* REQUIRED ACTION:
Reproduce the listing in full, exactly as written, but without images.

* RAW DATA:
***

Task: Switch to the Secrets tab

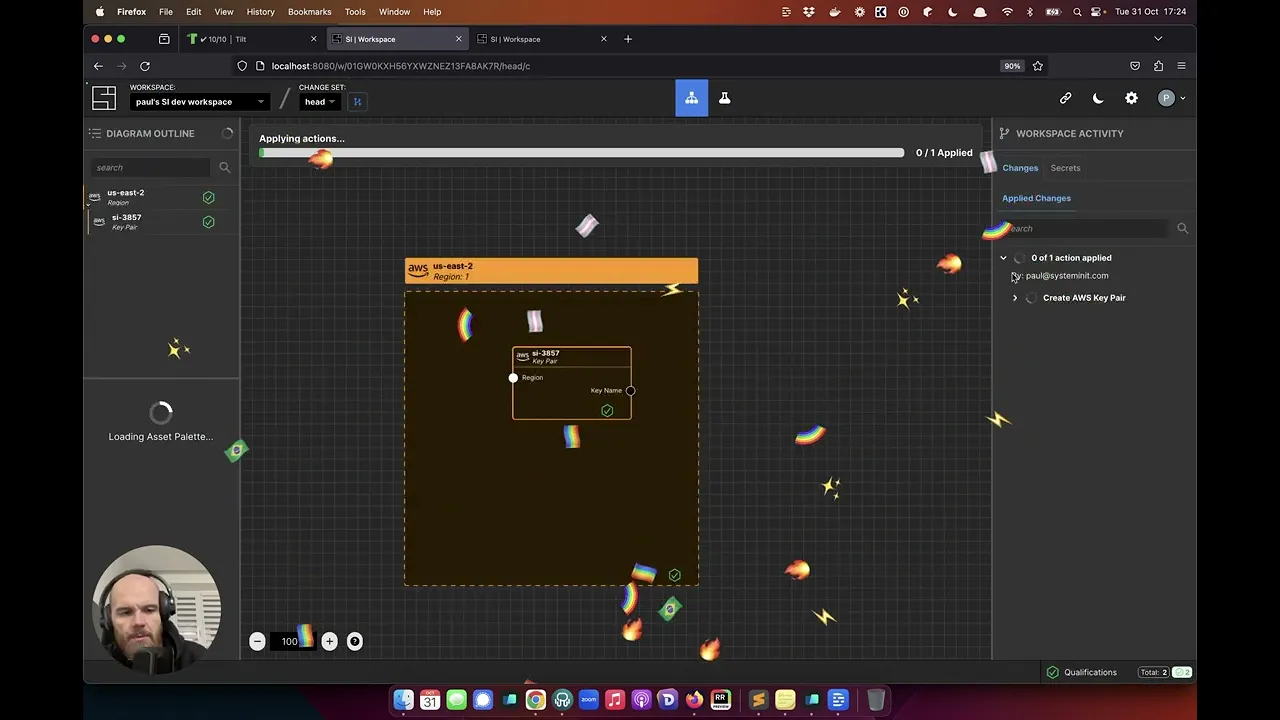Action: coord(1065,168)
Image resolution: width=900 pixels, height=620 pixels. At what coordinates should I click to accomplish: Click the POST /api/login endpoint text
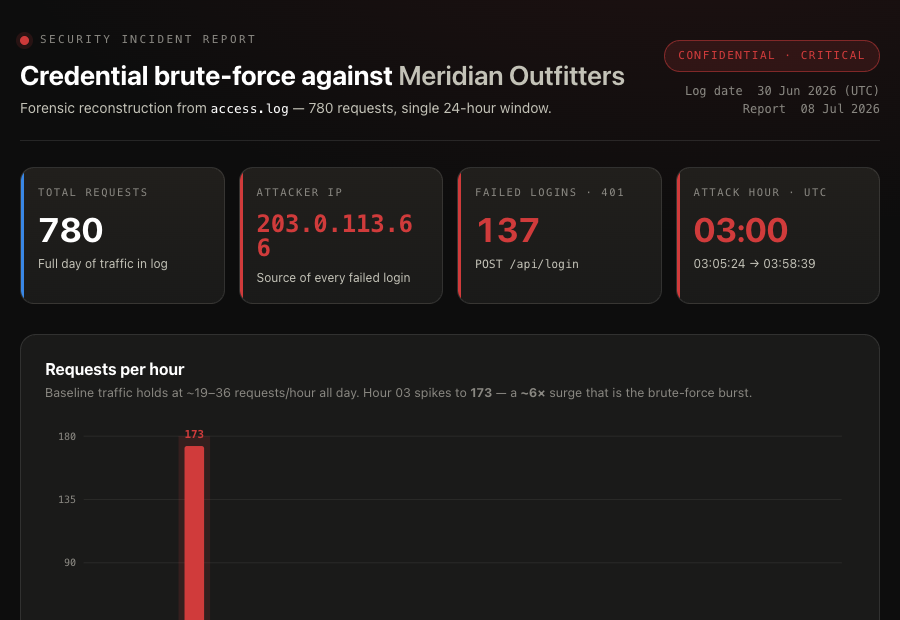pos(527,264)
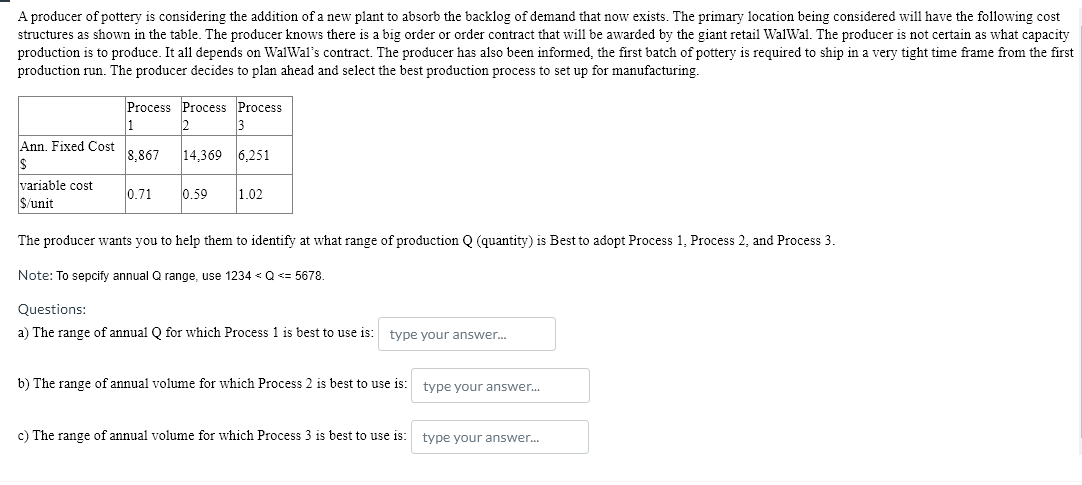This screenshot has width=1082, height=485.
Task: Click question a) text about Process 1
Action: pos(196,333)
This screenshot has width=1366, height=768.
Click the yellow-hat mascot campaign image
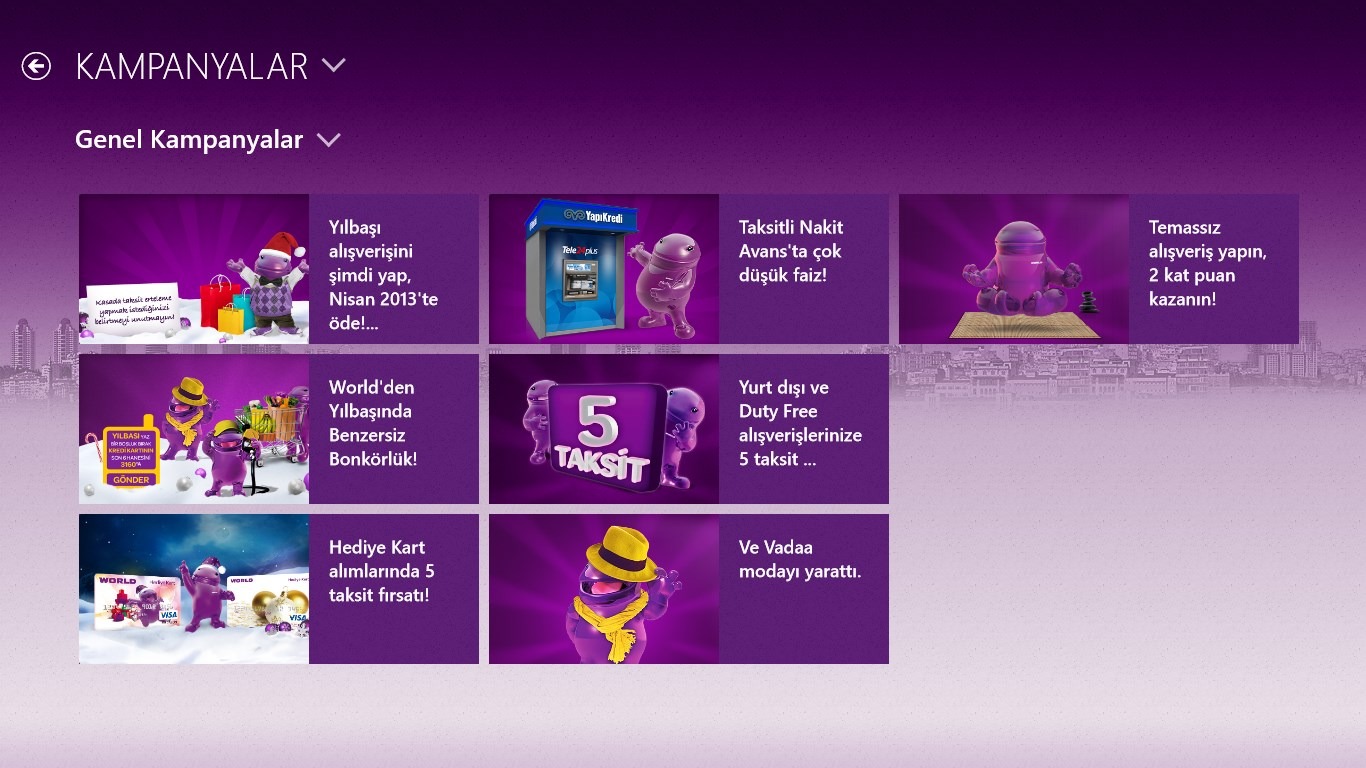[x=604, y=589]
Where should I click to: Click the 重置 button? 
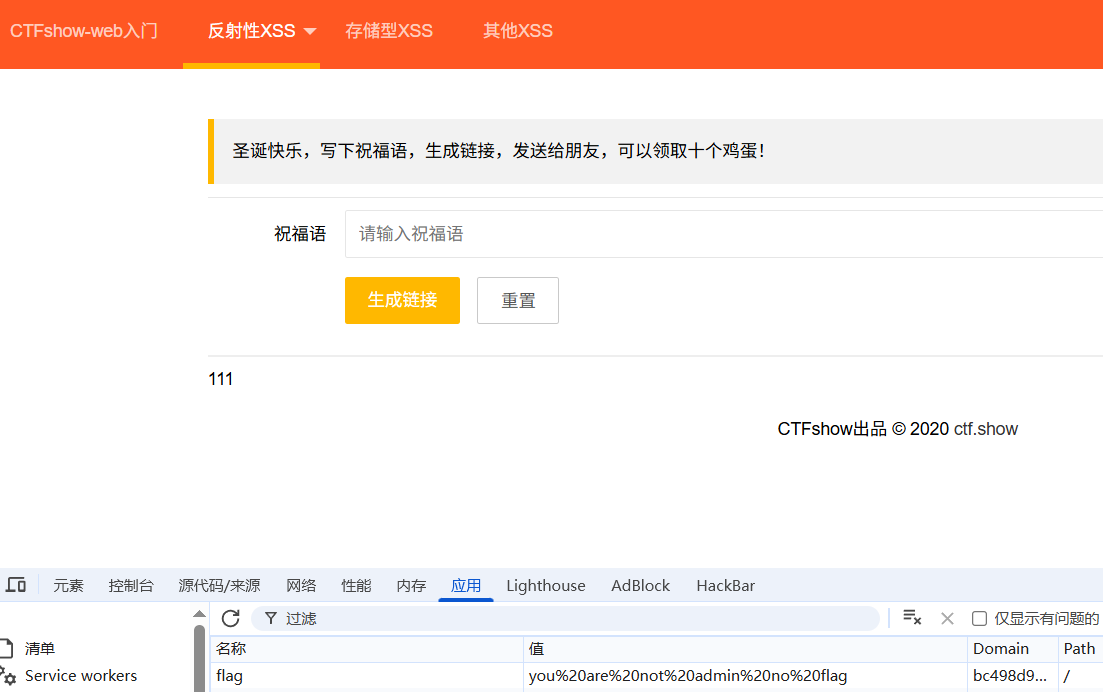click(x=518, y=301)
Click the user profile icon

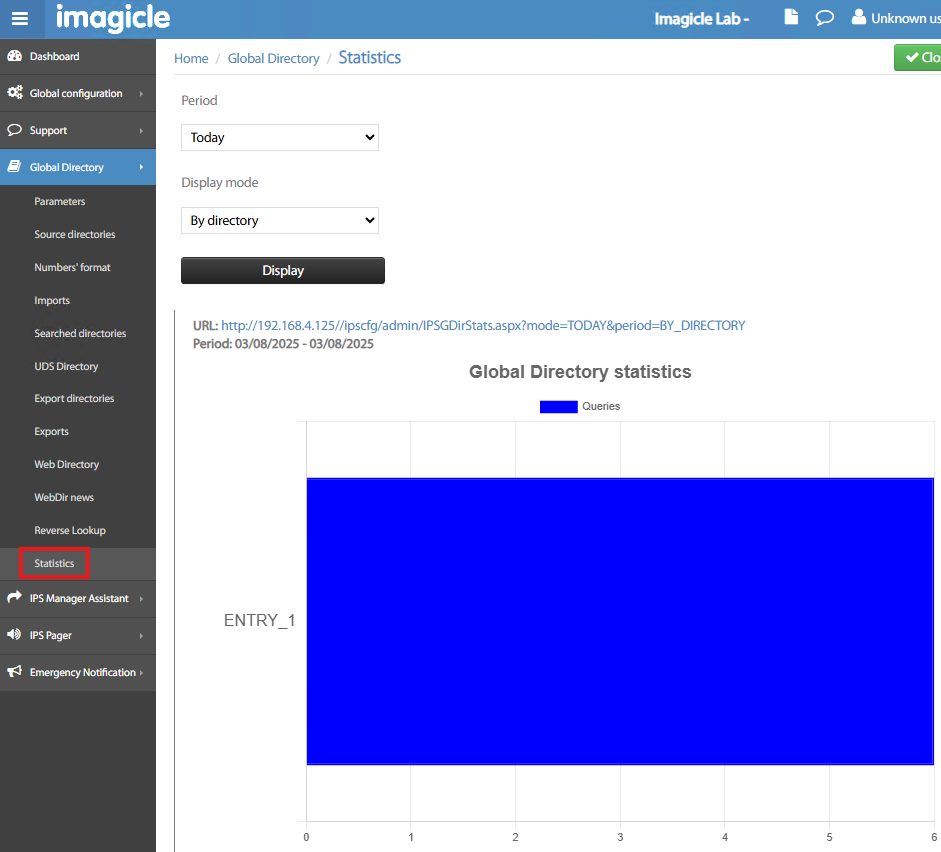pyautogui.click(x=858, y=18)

***

* TASK ANSWER:
Task: Switch to the Secrets tab

Action: coord(1065,168)
Image resolution: width=900 pixels, height=620 pixels. At what coordinates should I click to accomplish: Click the POST /api/login endpoint text
pos(527,264)
This screenshot has width=1082, height=485.
Task: Click question a) text about Process 1
Action: pos(196,333)
This screenshot has width=1366, height=768.
Click the yellow-hat mascot campaign image
[x=604, y=589]
Where should I click to: Click the 重置 button? 
click(x=518, y=301)
Click the user profile icon

pyautogui.click(x=858, y=18)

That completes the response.